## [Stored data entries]

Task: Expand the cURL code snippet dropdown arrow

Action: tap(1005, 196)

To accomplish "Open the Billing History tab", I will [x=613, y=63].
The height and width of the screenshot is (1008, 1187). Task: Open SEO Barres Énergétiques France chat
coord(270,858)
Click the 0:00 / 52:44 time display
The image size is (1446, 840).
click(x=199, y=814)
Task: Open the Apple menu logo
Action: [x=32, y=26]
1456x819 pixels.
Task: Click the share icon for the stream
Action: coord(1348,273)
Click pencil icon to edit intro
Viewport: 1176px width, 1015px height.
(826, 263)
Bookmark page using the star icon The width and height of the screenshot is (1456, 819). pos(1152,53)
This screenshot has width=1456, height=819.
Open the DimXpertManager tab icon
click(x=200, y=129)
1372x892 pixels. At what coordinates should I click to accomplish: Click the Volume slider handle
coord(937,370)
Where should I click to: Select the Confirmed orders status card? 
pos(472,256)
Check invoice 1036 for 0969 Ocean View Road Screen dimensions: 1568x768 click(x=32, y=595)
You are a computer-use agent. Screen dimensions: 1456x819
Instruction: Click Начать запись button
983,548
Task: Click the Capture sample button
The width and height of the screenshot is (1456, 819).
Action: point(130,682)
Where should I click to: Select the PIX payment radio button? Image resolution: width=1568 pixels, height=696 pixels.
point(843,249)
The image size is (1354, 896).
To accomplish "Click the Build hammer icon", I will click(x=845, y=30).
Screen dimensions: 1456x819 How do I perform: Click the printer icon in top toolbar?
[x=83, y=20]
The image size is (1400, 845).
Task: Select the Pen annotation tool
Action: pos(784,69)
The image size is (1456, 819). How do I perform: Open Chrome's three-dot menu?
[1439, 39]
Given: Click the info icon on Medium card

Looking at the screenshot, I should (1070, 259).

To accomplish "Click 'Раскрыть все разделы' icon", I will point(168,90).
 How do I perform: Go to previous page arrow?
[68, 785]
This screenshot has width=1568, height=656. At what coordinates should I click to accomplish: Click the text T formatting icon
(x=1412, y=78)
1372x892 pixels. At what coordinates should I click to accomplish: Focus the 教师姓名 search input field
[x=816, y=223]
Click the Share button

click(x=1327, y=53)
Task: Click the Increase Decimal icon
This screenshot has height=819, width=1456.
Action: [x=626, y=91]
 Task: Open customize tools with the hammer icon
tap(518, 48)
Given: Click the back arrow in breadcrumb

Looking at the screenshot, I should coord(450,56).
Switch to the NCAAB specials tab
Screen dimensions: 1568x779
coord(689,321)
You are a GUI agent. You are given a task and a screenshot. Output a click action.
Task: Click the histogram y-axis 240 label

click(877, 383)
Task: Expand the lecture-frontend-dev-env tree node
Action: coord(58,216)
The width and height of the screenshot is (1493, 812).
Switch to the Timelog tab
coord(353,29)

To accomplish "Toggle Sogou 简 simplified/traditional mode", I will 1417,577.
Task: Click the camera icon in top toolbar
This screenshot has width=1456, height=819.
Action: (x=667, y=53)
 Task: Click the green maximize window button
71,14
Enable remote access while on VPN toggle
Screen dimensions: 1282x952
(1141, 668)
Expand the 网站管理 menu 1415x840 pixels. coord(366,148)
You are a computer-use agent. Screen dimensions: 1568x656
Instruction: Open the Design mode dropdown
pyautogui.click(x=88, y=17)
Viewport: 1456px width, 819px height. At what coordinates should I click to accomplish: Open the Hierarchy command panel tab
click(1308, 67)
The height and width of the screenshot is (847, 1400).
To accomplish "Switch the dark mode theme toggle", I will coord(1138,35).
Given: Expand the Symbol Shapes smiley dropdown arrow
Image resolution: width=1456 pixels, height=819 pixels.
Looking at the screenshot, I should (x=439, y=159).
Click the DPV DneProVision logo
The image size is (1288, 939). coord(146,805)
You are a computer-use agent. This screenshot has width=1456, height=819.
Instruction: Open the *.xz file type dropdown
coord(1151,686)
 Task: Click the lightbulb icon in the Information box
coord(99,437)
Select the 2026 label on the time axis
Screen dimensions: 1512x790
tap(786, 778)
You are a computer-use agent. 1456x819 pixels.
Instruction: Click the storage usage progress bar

## [What you have to do]
Nothing in the data may be left out. Copy all of it exactly.

## [Response area]
Task: Expand the cURL code snippet dropdown arrow

Action: tap(1005, 196)

To accomplish "Open the Billing History tab", I will [x=613, y=63].
The height and width of the screenshot is (1008, 1187). Task: Open SEO Barres Énergétiques France chat
coord(270,858)
Click the 0:00 / 52:44 time display
The image size is (1446, 840).
click(x=199, y=814)
Task: Open the Apple menu logo
Action: [x=32, y=26]
1456x819 pixels.
Task: Click the share icon for the stream
Action: coord(1348,273)
Click pencil icon to edit intro
Viewport: 1176px width, 1015px height.
(826, 263)
Bookmark page using the star icon The width and height of the screenshot is (1456, 819). pos(1152,53)
This screenshot has width=1456, height=819.
Open the DimXpertManager tab icon
click(x=200, y=129)
1372x892 pixels. At what coordinates should I click to accomplish: Click the Volume slider handle
coord(937,370)
Where should I click to: Select the Confirmed orders status card? 
pos(472,256)
Check invoice 1036 for 0969 Ocean View Road Screen dimensions: 1568x768 click(x=32, y=595)
You are a computer-use agent. Screen dimensions: 1456x819
Instruction: Click Начать запись button
983,548
Task: Click the Capture sample button
The width and height of the screenshot is (1456, 819).
Action: point(130,682)
Where should I click to: Select the PIX payment radio button? Image resolution: width=1568 pixels, height=696 pixels.
point(843,249)
The image size is (1354, 896).
To accomplish "Click the Build hammer icon", I will click(x=845, y=30).
Screen dimensions: 1456x819 How do I perform: Click the printer icon in top toolbar?
[x=83, y=20]
The image size is (1400, 845).
Task: Select the Pen annotation tool
Action: pos(784,69)
The image size is (1456, 819). How do I perform: Open Chrome's three-dot menu?
[1439, 39]
Given: Click the info icon on Medium card

Looking at the screenshot, I should (1070, 259).

To accomplish "Click 'Раскрыть все разделы' icon", I will point(168,90).
 How do I perform: Go to previous page arrow?
[68, 785]
This screenshot has width=1568, height=656. At what coordinates should I click to accomplish: Click the text T formatting icon
(x=1412, y=78)
1372x892 pixels. At what coordinates should I click to accomplish: Focus the 教师姓名 search input field
[x=816, y=223]
Click the Share button

click(x=1327, y=53)
Task: Click the Increase Decimal icon
This screenshot has height=819, width=1456.
Action: [x=626, y=91]
 Task: Open customize tools with the hammer icon
tap(518, 48)
Given: Click the back arrow in breadcrumb

Looking at the screenshot, I should coord(450,56).
Switch to the NCAAB specials tab
Screen dimensions: 1568x779
coord(689,321)
You are a GUI agent. You are given a task and a screenshot. Output a click action.
Task: Click the histogram y-axis 240 label

click(877, 383)
Task: Expand the lecture-frontend-dev-env tree node
Action: coord(58,216)
The width and height of the screenshot is (1493, 812).
Switch to the Timelog tab
coord(353,29)

To accomplish "Toggle Sogou 简 simplified/traditional mode", I will 1417,577.
Task: Click the camera icon in top toolbar
This screenshot has width=1456, height=819.
Action: (x=667, y=53)
 Task: Click the green maximize window button
71,14
Enable remote access while on VPN toggle
Screen dimensions: 1282x952
(1141, 668)
Expand the 网站管理 menu 1415x840 pixels. coord(366,148)
You are a computer-use agent. Screen dimensions: 1568x656
Instruction: Open the Design mode dropdown
pyautogui.click(x=88, y=17)
Viewport: 1456px width, 819px height. At what coordinates should I click to accomplish: Open the Hierarchy command panel tab
click(1308, 67)
The height and width of the screenshot is (847, 1400).
To accomplish "Switch the dark mode theme toggle", I will coord(1138,35).
Given: Expand the Symbol Shapes smiley dropdown arrow
Image resolution: width=1456 pixels, height=819 pixels.
Looking at the screenshot, I should (x=439, y=159).
Click the DPV DneProVision logo
The image size is (1288, 939). coord(146,805)
You are a computer-use agent. This screenshot has width=1456, height=819.
Instruction: Open the *.xz file type dropdown
coord(1151,686)
 Task: Click the lightbulb icon in the Information box
coord(99,437)
Select the 2026 label on the time axis
Screen dimensions: 1512x790
tap(786, 778)
You are a computer-use agent. 1456x819 pixels.
Instruction: Click the storage usage progress bar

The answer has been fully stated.